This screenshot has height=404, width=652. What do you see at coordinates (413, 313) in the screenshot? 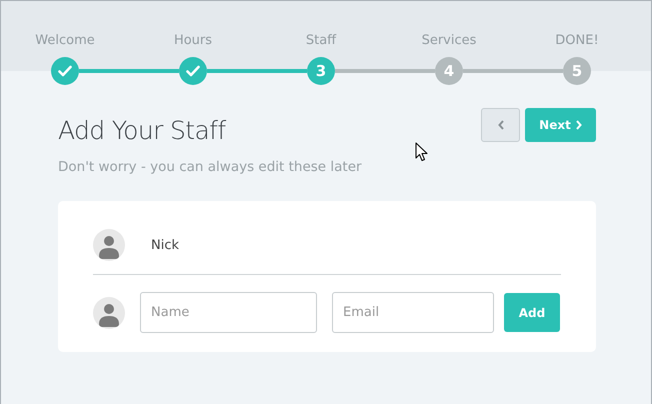
I see `email-field: Email` at bounding box center [413, 313].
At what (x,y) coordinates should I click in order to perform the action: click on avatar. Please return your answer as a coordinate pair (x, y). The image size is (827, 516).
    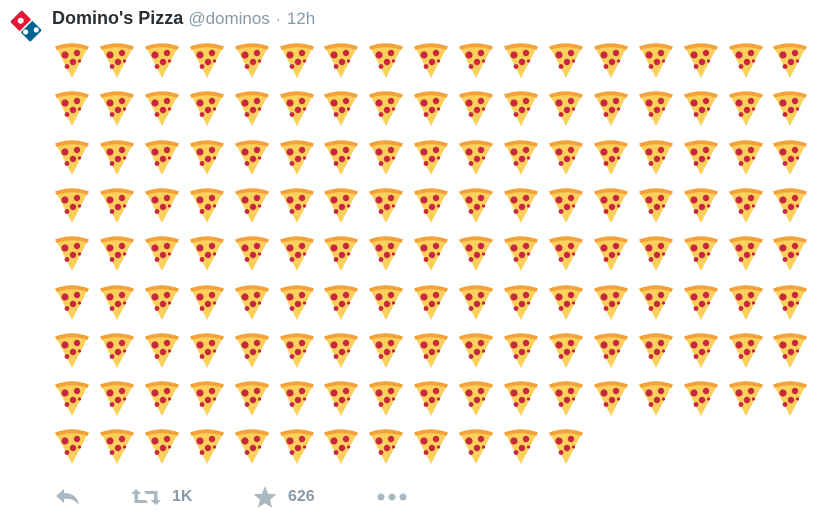
    Looking at the image, I should click on (26, 26).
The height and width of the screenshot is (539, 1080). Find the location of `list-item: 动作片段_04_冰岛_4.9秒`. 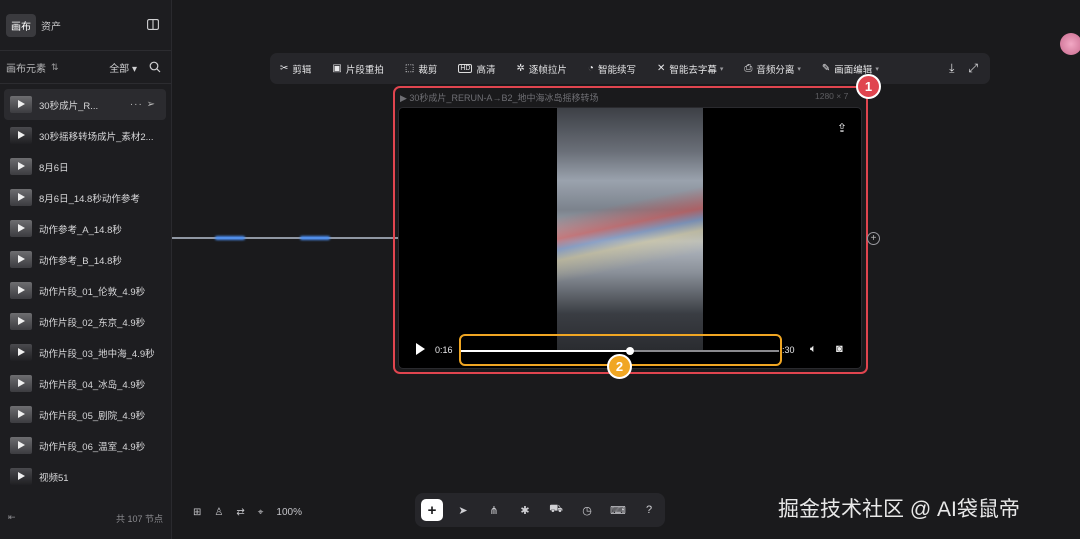

list-item: 动作片段_04_冰岛_4.9秒 is located at coordinates (86, 384).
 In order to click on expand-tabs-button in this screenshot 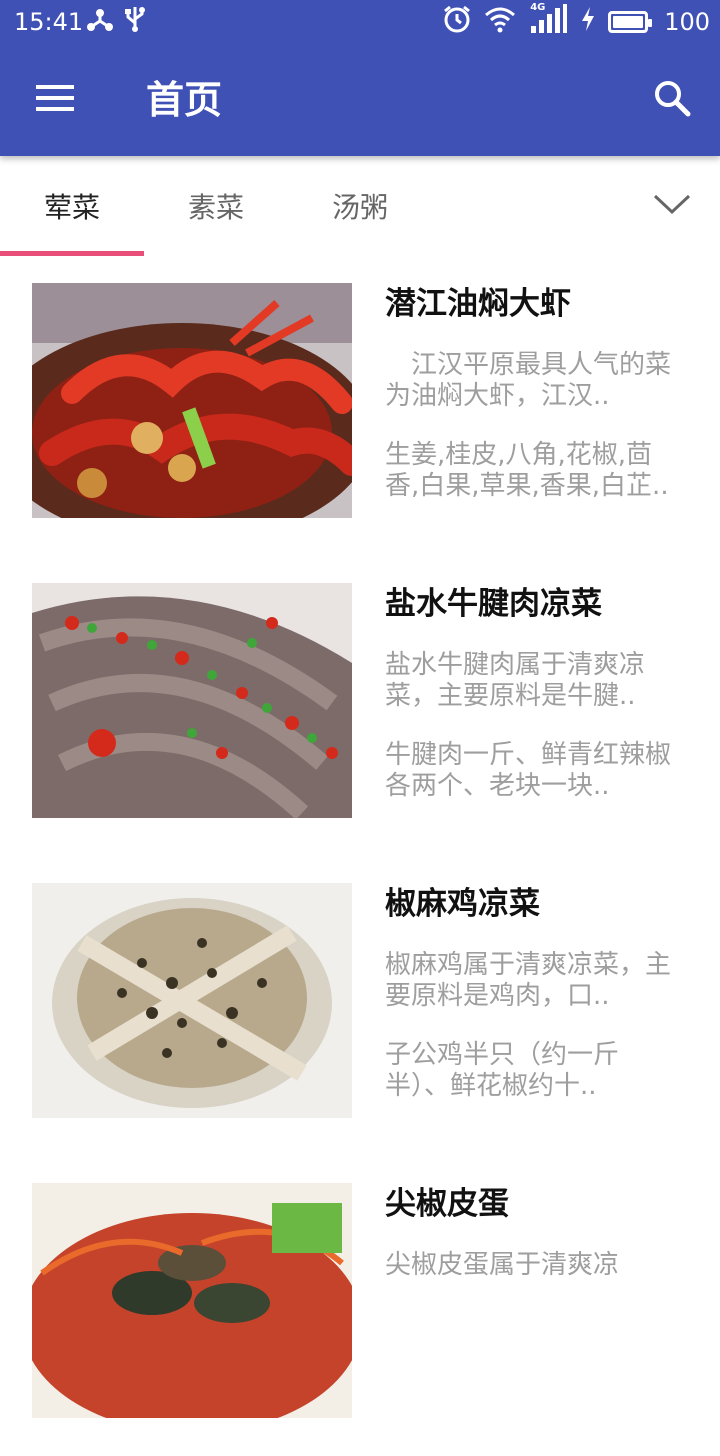, I will do `click(672, 206)`.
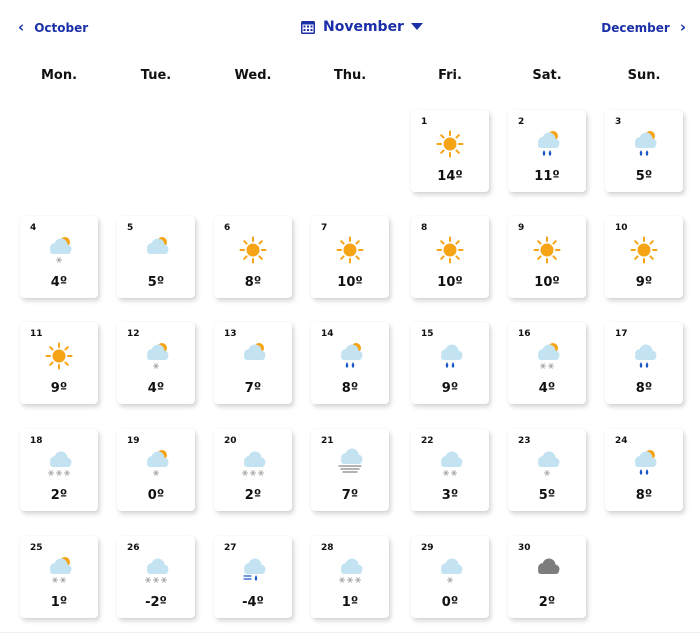 The image size is (700, 639). I want to click on day-card: 27 -4º, so click(253, 577).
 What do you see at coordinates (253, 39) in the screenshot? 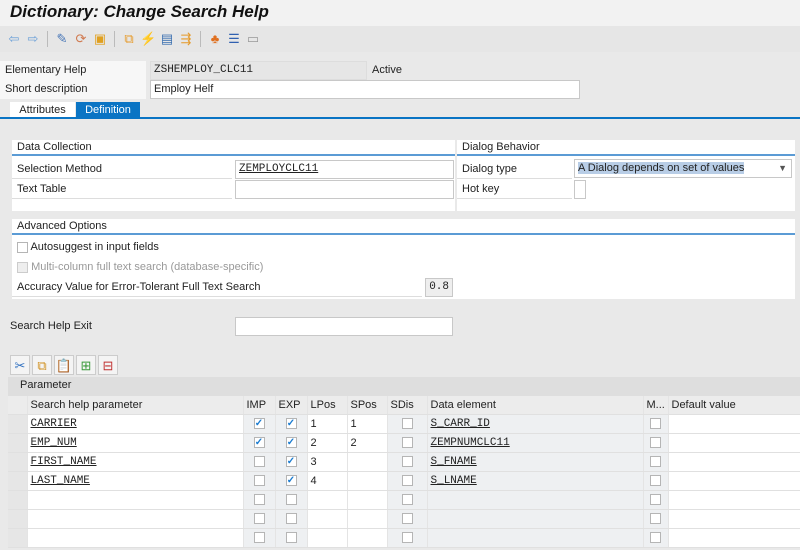
I see `layout-icon: ▭` at bounding box center [253, 39].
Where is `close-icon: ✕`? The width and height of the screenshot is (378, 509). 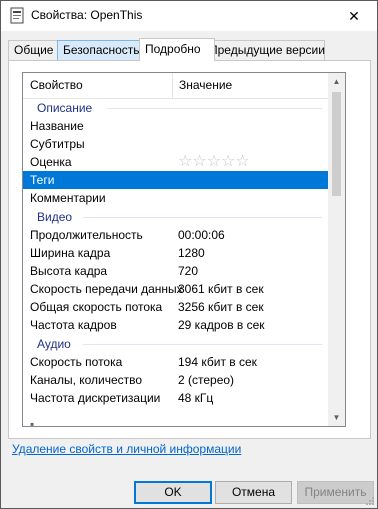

Task details:
Write out the records again from the line with "At what (x,y)" to the line with "list-item: 动作片段_04_冰岛_4.9秒 is", swapping "avatar" for "profile icon" and leaving everything else unchanged. Leave the pictures out.

Your response:
At what (x,y) coordinates should I click in order to perform the action: click on profile icon. Please return your answer as a coordinate pair (x, y). The image size is (827, 516).
    Looking at the image, I should click on (26, 26).
The height and width of the screenshot is (539, 1080). Find the location of `list-item: 动作片段_04_冰岛_4.9秒`. 

list-item: 动作片段_04_冰岛_4.9秒 is located at coordinates (86, 384).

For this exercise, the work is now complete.